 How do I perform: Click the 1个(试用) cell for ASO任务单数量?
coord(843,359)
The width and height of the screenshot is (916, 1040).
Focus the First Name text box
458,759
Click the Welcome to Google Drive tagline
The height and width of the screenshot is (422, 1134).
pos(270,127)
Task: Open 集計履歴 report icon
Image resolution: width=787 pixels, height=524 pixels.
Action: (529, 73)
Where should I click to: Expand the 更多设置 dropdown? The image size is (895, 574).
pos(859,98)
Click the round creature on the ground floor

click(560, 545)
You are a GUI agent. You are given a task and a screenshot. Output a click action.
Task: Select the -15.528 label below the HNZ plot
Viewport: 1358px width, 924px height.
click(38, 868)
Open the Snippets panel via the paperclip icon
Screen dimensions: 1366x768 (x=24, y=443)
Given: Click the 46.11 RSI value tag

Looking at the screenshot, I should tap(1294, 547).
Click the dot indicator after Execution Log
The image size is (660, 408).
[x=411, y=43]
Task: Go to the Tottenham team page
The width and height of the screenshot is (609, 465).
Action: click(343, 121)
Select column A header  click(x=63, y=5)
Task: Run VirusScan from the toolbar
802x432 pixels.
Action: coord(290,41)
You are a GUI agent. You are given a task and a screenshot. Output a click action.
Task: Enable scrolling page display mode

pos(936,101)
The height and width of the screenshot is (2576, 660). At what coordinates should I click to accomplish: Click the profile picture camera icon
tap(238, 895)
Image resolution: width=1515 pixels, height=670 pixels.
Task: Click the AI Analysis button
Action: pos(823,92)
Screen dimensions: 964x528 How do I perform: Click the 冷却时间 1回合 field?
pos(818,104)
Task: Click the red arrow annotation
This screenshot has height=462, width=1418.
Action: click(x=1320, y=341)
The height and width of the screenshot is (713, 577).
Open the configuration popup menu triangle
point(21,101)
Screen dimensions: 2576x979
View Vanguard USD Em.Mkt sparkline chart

- [EXERCISE DESCRIPTION]
The records shown above must be returned in full, exactly as written.

- [EXERCISE ANSWER]
 How do I perform: Click the 1个(试用) cell for ASO任务单数量?
coord(843,359)
The width and height of the screenshot is (916, 1040).
Focus the First Name text box
458,759
Click the Welcome to Google Drive tagline
The height and width of the screenshot is (422, 1134).
pos(270,127)
Task: Open 集計履歴 report icon
Image resolution: width=787 pixels, height=524 pixels.
Action: (529, 73)
Where should I click to: Expand the 更多设置 dropdown? The image size is (895, 574).
pos(859,98)
Click the round creature on the ground floor

click(560, 545)
You are a GUI agent. You are given a task and a screenshot. Output a click action.
Task: Select the -15.528 label below the HNZ plot
Viewport: 1358px width, 924px height.
click(38, 868)
Open the Snippets panel via the paperclip icon
Screen dimensions: 1366x768 (x=24, y=443)
Given: Click the 46.11 RSI value tag

Looking at the screenshot, I should tap(1294, 547).
Click the dot indicator after Execution Log
The image size is (660, 408).
[x=411, y=43]
Task: Go to the Tottenham team page
The width and height of the screenshot is (609, 465).
Action: click(343, 121)
Select column A header  click(x=63, y=5)
Task: Run VirusScan from the toolbar
802x432 pixels.
Action: coord(290,41)
You are a GUI agent. You are given a task and a screenshot. Output a click action.
Task: Enable scrolling page display mode

pos(936,101)
The height and width of the screenshot is (2576, 660). At what coordinates should I click to accomplish: Click the profile picture camera icon
tap(238, 895)
Image resolution: width=1515 pixels, height=670 pixels.
Task: Click the AI Analysis button
Action: pos(823,92)
Screen dimensions: 964x528 How do I perform: Click the 冷却时间 1回合 field?
pos(818,104)
Task: Click the red arrow annotation
This screenshot has height=462, width=1418.
Action: click(x=1320, y=341)
The height and width of the screenshot is (713, 577).
Open the configuration popup menu triangle
point(21,101)
Screen dimensions: 2576x979
View Vanguard USD Em.Mkt sparkline chart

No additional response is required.